Since the 2017 amendment, how might this position be different in the Cayman Islands? Two options suggest themselves. First, an easement for the use of recreational facilities could be coupled with a positive covenant to repair by the proprietor of the burdened land for the benefit of the proprietor of the benefitted land. Secondly, and alternatively, such rights of use and such obligation to repair could be incorporated in the same instrument creating a positive covenant. This alternative might be more appropriate if there were doubts about the enforceability of such an easement.
Other observations about the significance of the Cayman change
It has been observed that the 2017 amendment permitting the registration of positive covenants followed the example of jurisdictions such as Australia and New Zealand law. This observation, however, underplays the extent of the Cayman initiative. For the sake of comparison, let us take the example of the Australian state of New South Wales.
In NSW, there are two types of positive covenant: public and private. A public positive covenant is one in favour of a public authority. (One may include forestry covenants in this category.) Let us consider the private positive covenant. Significantly, it is restricted to a covenant for maintenance or repair.
Unlike the NSW private positive covenant, the Cayman positive covenant is not so restricted; it can extend to any obligation by a covenantor, including the following: to build on his land; to permit the user of his land; or to permit some other enjoyment of his land.
The importance of this difference is best illustrated by way of an example. The example that follows is taken from a recent article by a UK firm about the limitations of Regency Villas as regards what rights may constitute an enforceable easement. The article posits this question:
“I am considering purchasing the freehold of a luxury four-bedroom house set in the grounds of a beautiful country estate. I understand that the property comes with the benefit of: (i) a right to use the extensive leisure facilities including an Olympic-sized swimming pool and riding stables; and (ii) the right to use an adventure theme park within the estate. To what extent are these rights enforceable?”
It concludes that the right to use the adventure theme park could not be an enforceable easement for the following reason:
“It is highly unlikely that the right to use rides at an adventure theme park could be an easement. It would rely on the active and continuous management and operation by the owner of the servient land and it does not obviously have anything to do with the normal use of the property as a home.”

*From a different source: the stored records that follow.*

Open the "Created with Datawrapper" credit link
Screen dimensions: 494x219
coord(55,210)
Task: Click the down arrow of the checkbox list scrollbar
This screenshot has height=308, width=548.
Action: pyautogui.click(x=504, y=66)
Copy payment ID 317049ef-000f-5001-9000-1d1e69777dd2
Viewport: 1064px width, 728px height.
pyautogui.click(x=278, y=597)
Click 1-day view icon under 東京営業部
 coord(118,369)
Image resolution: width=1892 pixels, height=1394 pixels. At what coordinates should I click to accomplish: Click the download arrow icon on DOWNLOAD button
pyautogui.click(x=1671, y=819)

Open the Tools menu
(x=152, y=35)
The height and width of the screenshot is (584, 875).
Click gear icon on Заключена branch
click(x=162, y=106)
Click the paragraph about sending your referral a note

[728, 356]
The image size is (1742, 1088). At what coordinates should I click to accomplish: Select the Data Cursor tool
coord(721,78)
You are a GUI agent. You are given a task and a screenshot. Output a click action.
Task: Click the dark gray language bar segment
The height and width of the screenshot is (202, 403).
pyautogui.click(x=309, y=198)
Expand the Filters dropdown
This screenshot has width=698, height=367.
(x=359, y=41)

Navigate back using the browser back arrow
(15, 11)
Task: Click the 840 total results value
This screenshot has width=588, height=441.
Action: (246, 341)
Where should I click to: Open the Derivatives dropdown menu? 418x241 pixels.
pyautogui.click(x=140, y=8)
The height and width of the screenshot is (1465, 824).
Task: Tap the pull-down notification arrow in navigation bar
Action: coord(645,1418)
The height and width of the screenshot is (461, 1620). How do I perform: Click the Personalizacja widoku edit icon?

Whilst the NSW private positive covenant could not overcome this situation (as it is limited to a covenant to maintain or repair), a Cayman positive covenant could. If (i) the house (the benefitted land) and (ii) the land on which the amusement park was located (the burdened land) were situated in the Cayman Islands, there would be nothing to prevent proprietor of the burdened land from entering into a positive covenant under which it covenanted, for the benefit of the proprietor of the benefitted land:
- to permit the owner and occupiers for the time being of the benefitted land to have the free use and enjoyment of the amusement park; and
- to operate, and to maintain and repair, the amusement park.
This example points to another aspect (there are others which are beyond the scope of this update) of the Cayman positive covenant: a covenant may be so burdensome that it negatively impacts on the future transferability of the covenantor’s land. In its 2011 report, the UK Law Commission referred to a concern raised by the introduction of positive obligations of “the potential for an open-ended range of obligations which overburden land”. The Cayman amendment does not address this concern; hence, it is a matter that a potential covenantor should consider with utmost care.